* Alıştırma hakkında
Lütfen Kılıçdaroğlu'nun ziyaretini anlatan metne göre şu soruları yanıtlayın:
1. Kılıçdaroğlu evinde kimi ziyaret etti?
2. Ziyaretin yapıldığı gün hangi olayın yıl dönümüydü?
3. Yoğun bakımdaki yangında Covid tedavisi gören kaç hasta öldü?

* Metin parçası
CHP Genel Başkanı Kılıçdaroğlu; MHP kurucusu ve ilk genel başkanı Alparslan Türkeş’in eşi Seval Türkeş’i evinde ziyaret etti.

Beraberinde İBB Başkanı İmamoğlu, Kadıköy Belediye Başkanı Odabaşı, İstanbul İl Başkanı Kaftancıoğlu vardı.

O gün Maraş Katliamı’nın yıl dönümüydü.

Benim yaşım Maraş Katliamı’nı hatırlamaya yetiyor. Bilmeyenleri, şu günlerde yayımlanan mesajlardaki, öznesiz ve edilgen fiilin hakim olduğu dil yanıltabilir. Katliamda kimlerin ne rolü olduğu, mekanlar ve isimlerle 12 Eylül mahkeme dosyasına girmiştir. Davayı gören Ankara 12. Ağır Ceza Mahkemesi’nin talebi üzerine ve MİT’in gönderdiği belgelerde.



BİLSE DE BİLMESE DE

Ziyaret haberini okurken, temsil düzeyi ve profili hayli yüksek bu ziyaretin planlanışı sırasında, takvim bilgisiyle hareket edilip edilmediği sorusu geçti aklımdan. Yılların refleksiyle gazetecilik merakıydı bu. Fakat sonra kendi merakımı anlamsız buldum.

Katliam yıl dönümü olduğunu bilerek gitmek ile bilmeden gitmek arasında nitelik farkı yoktu çünkü. İki ihtimal de sorunluydu ve biri diğerinden daha az kötü değildi. 

50+1 STRATEJİSİ

CHP yönetimi, AKP iktidarını seçimlerde yenmek amacıyla geliştirdiği “yüzde 50 artı 1” stratejisini, birçok şeyin önüne koyan bir yaklaşım içinde.

Seval Türkeş’in Kılıçdaroğlu’na Çakıcı tehdidinden duyduğu rahatsızlığı ilettiğini ve bu ziyaretin bir “nezaket” içerdiğini öngörsek de yüksek profil bize başka bir şey söylüyor: Kılıçdaroğlu’na uluorta ve üst üste tehditler savurabilen Çakıcı’ya, MHP Genel Başkanı Bahçeli destek çıktığı için bu ziyaretle, Bahçeli’ye ve MHP tabanına anlamlı mesajlar verilmiş oluyor.

Böylece, ziyarete Bahçeli öfkelenip MHP seçmeni etkilendiğinde Millet İttifakı oyları mı artacak?

80 darbesine giden karanlık süreçte partisinin sayısız mensubuyla seçmenini planlı katliam ve cinayetlerde kurban vermiş CHP’nin, kurumsal tarihinin fay hatlarına ve toplumsal belleğe özen göstermeden tuttuğu stratejiyi şahane bulanlar var belli ki.

“Çantada keklik” görünen oylar ise gerçekten çantada mıdır, ayrıca oy sahipleri keklik midir onu da zaman gösterecek.

Daha kaç yoğun bakım hastası tehlikede?


Covid tedavisi gören 11 hasta yoğun bakımdaki yangında öldü.

* Veri kümesi
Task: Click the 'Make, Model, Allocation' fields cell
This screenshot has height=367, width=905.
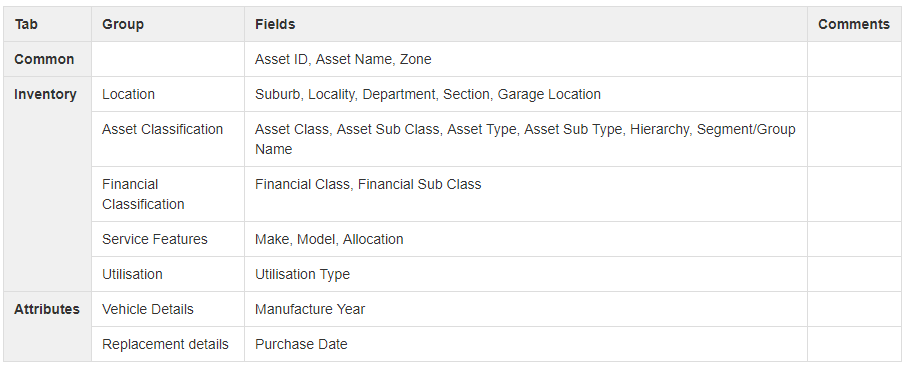Action: [526, 239]
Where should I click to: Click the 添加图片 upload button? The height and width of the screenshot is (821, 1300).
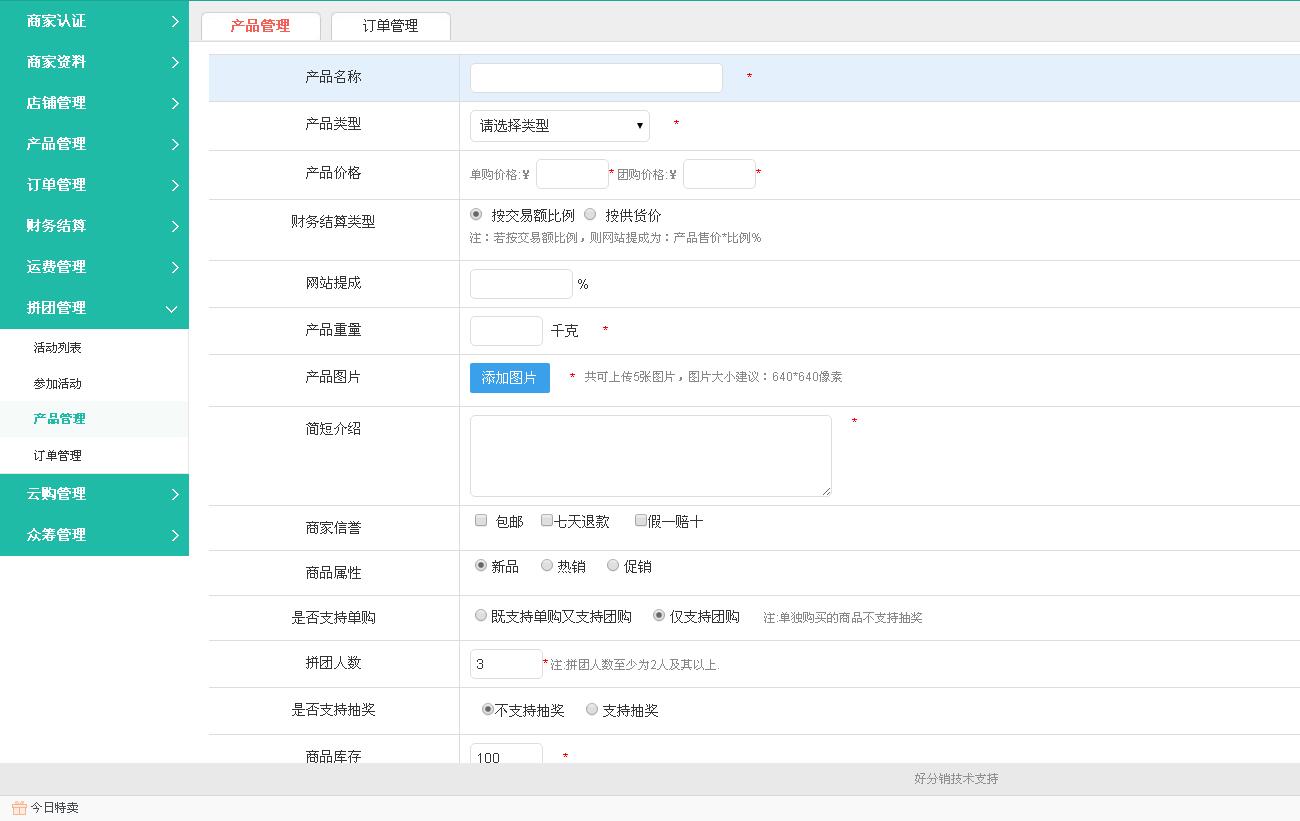point(509,378)
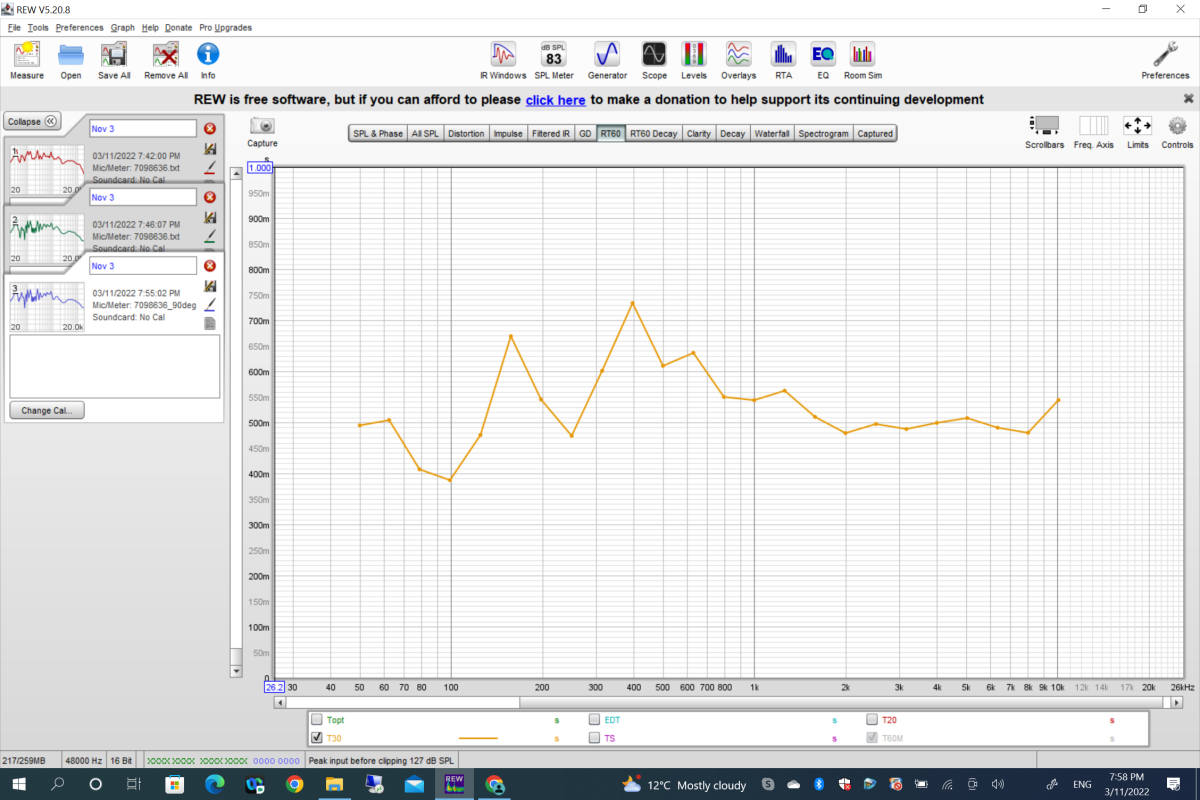
Task: Open graph Limits settings
Action: (x=1137, y=130)
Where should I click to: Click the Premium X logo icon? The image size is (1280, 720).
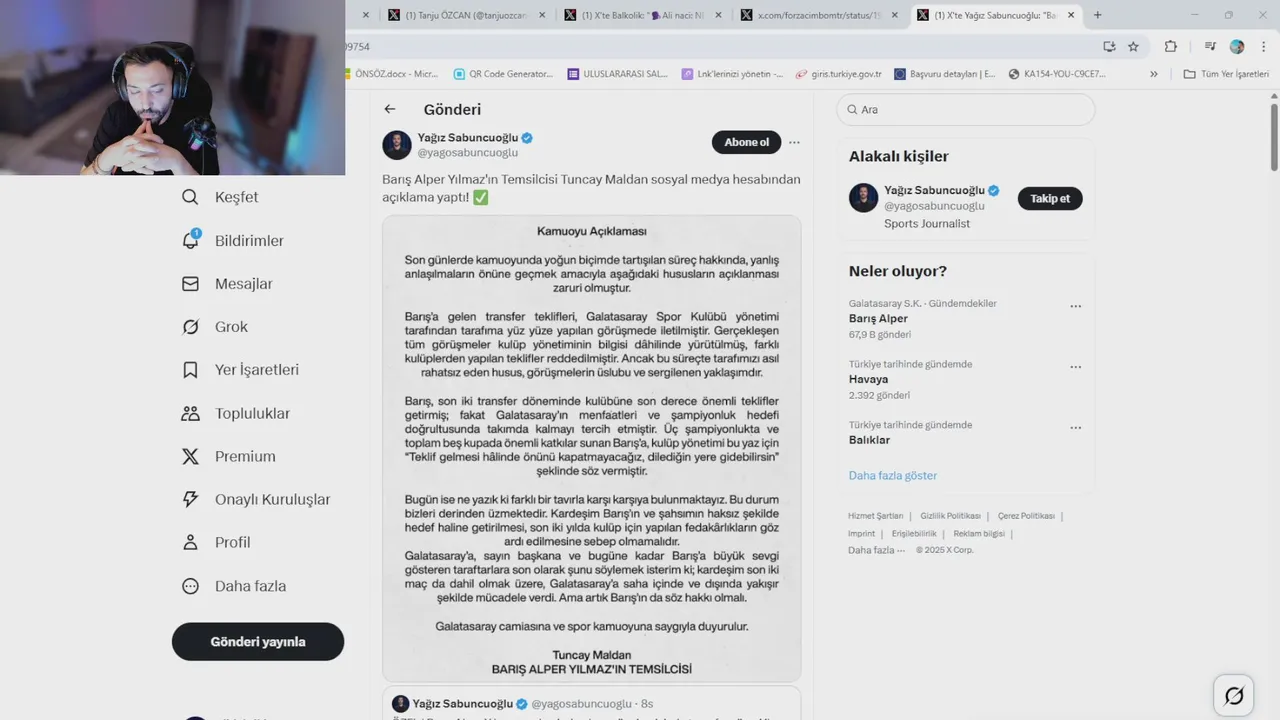190,456
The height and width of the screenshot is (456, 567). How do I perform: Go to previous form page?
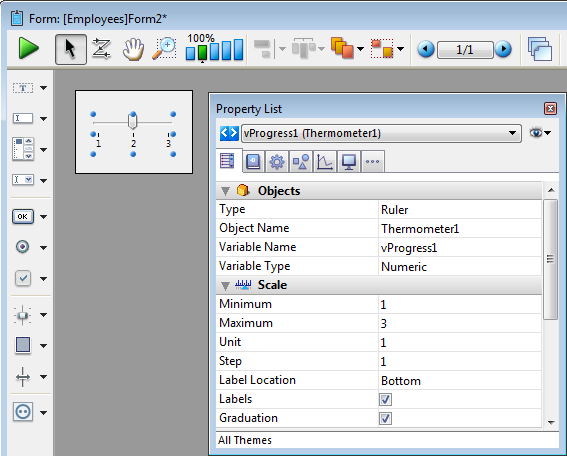coord(426,49)
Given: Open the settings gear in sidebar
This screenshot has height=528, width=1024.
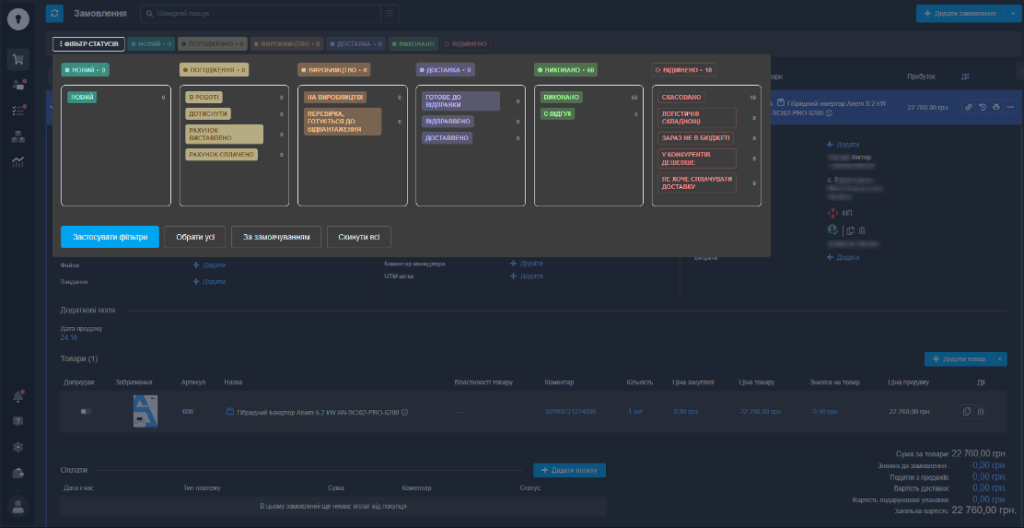Looking at the screenshot, I should [x=18, y=447].
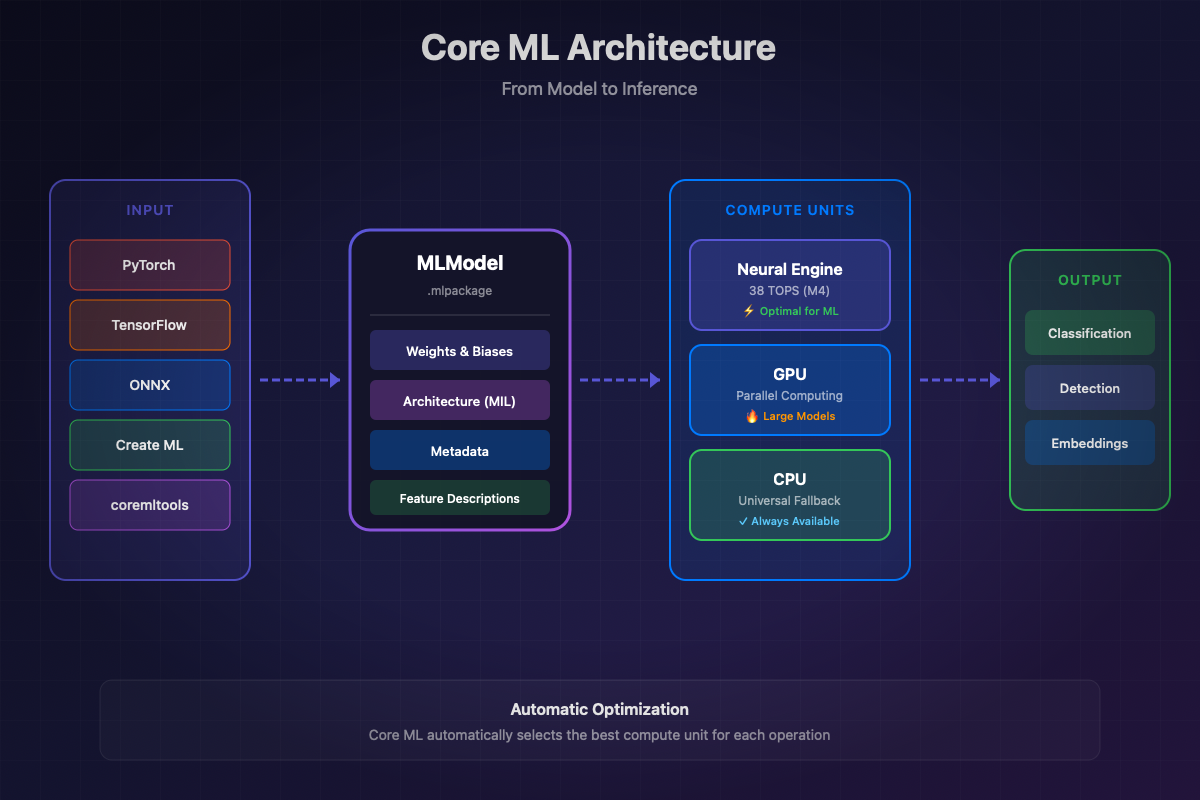Expand the Feature Descriptions section

pos(459,498)
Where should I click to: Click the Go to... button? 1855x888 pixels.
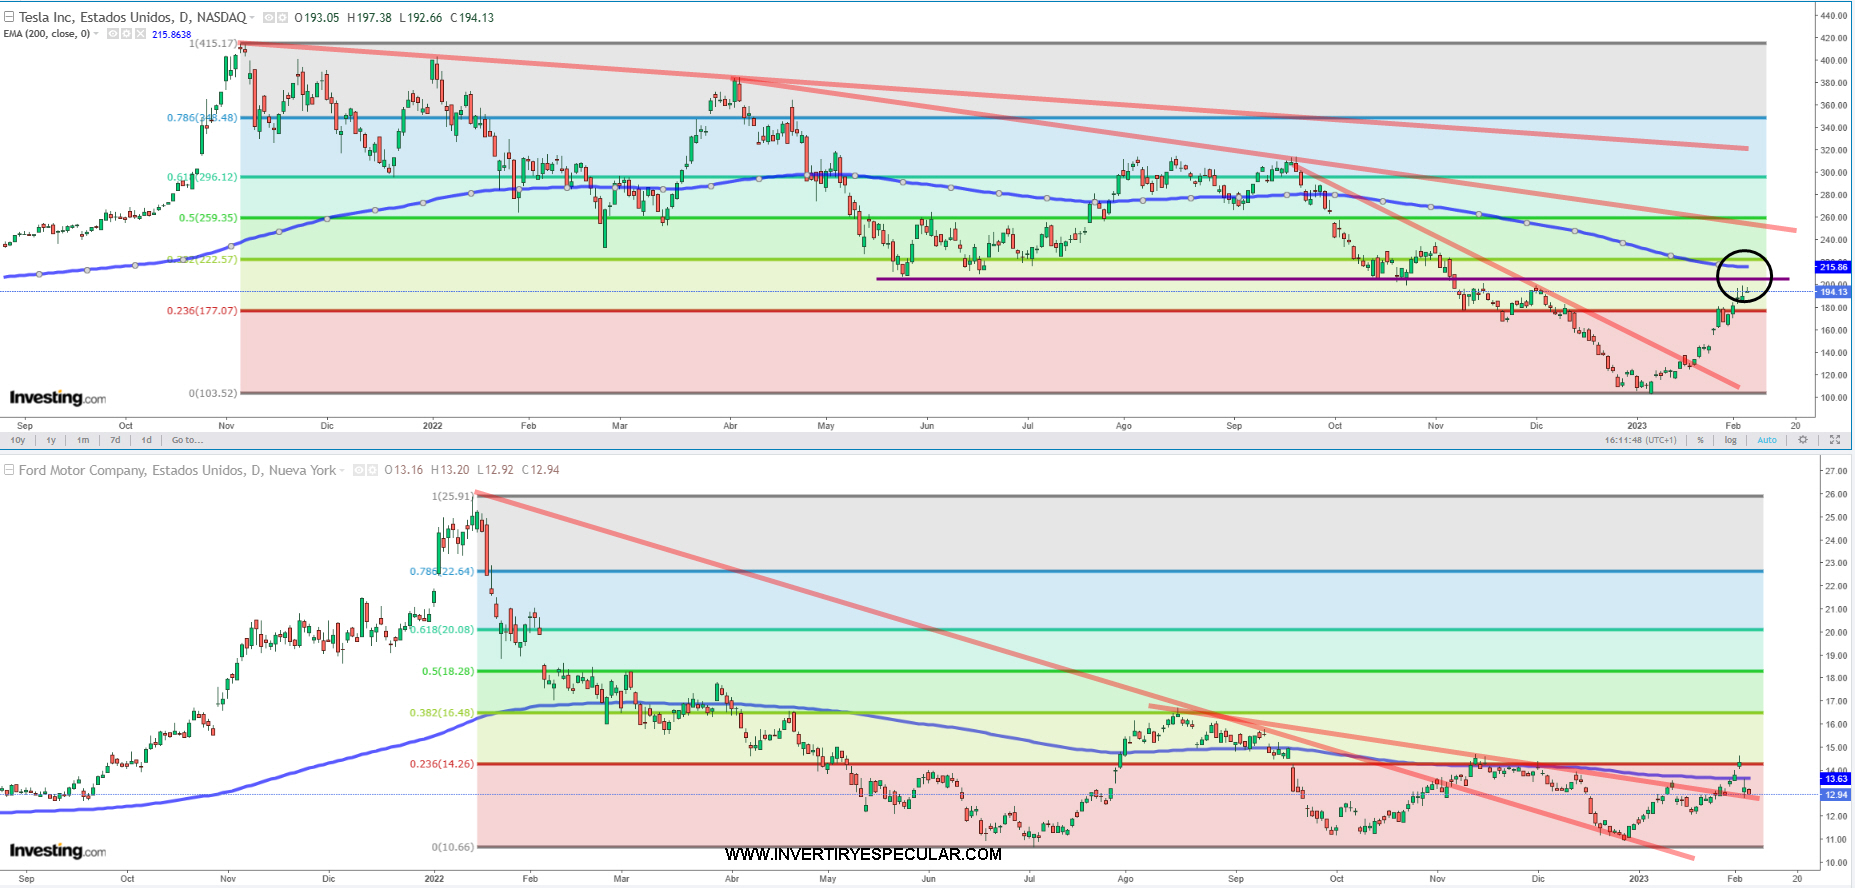click(187, 440)
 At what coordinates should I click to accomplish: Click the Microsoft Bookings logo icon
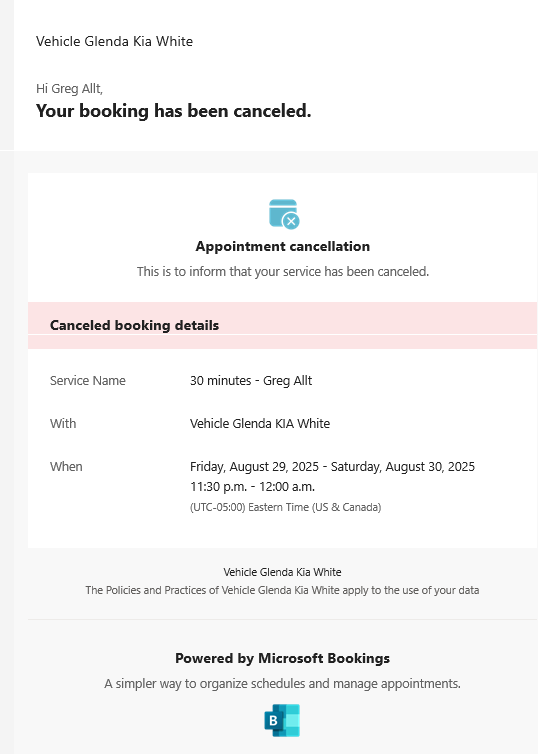pos(282,720)
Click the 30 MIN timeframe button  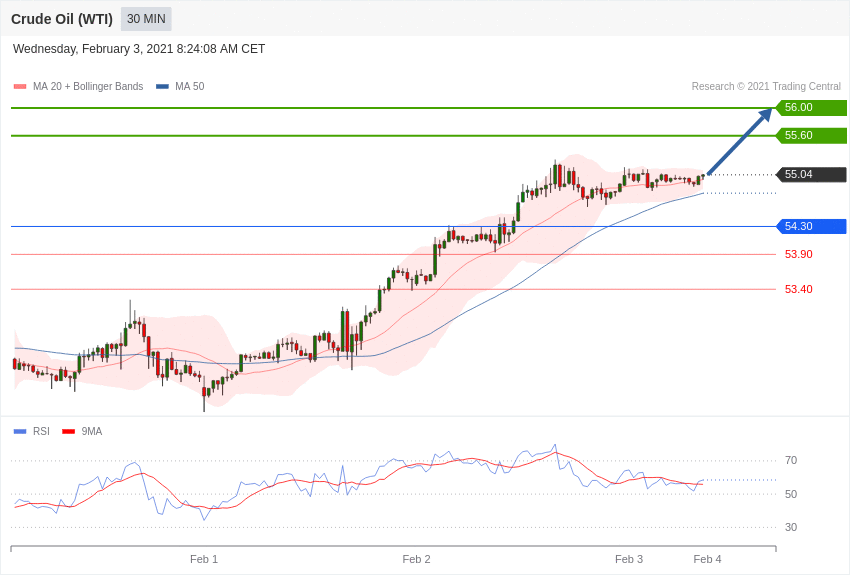(146, 19)
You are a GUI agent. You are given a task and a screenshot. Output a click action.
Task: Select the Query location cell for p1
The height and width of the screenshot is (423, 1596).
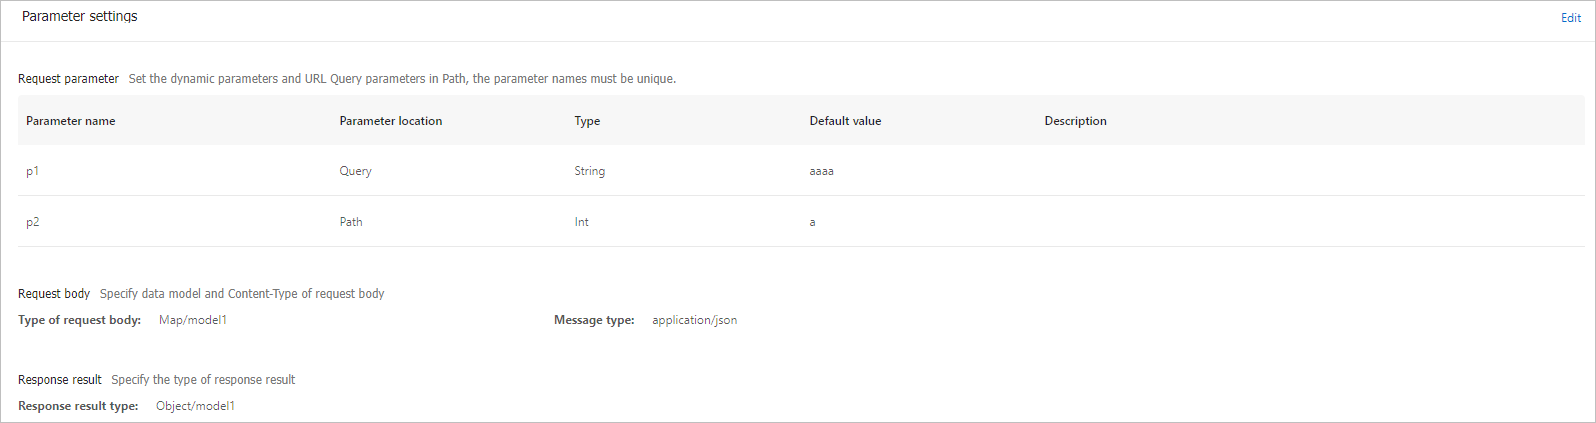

* Yazılı cevap
1. MHP kurucusu ve ilk genel başkanı Alparslan Türkeş'in eşi Seval Türkeş'i.
2. Maraş Katliamı'nın.
3. 11 hasta.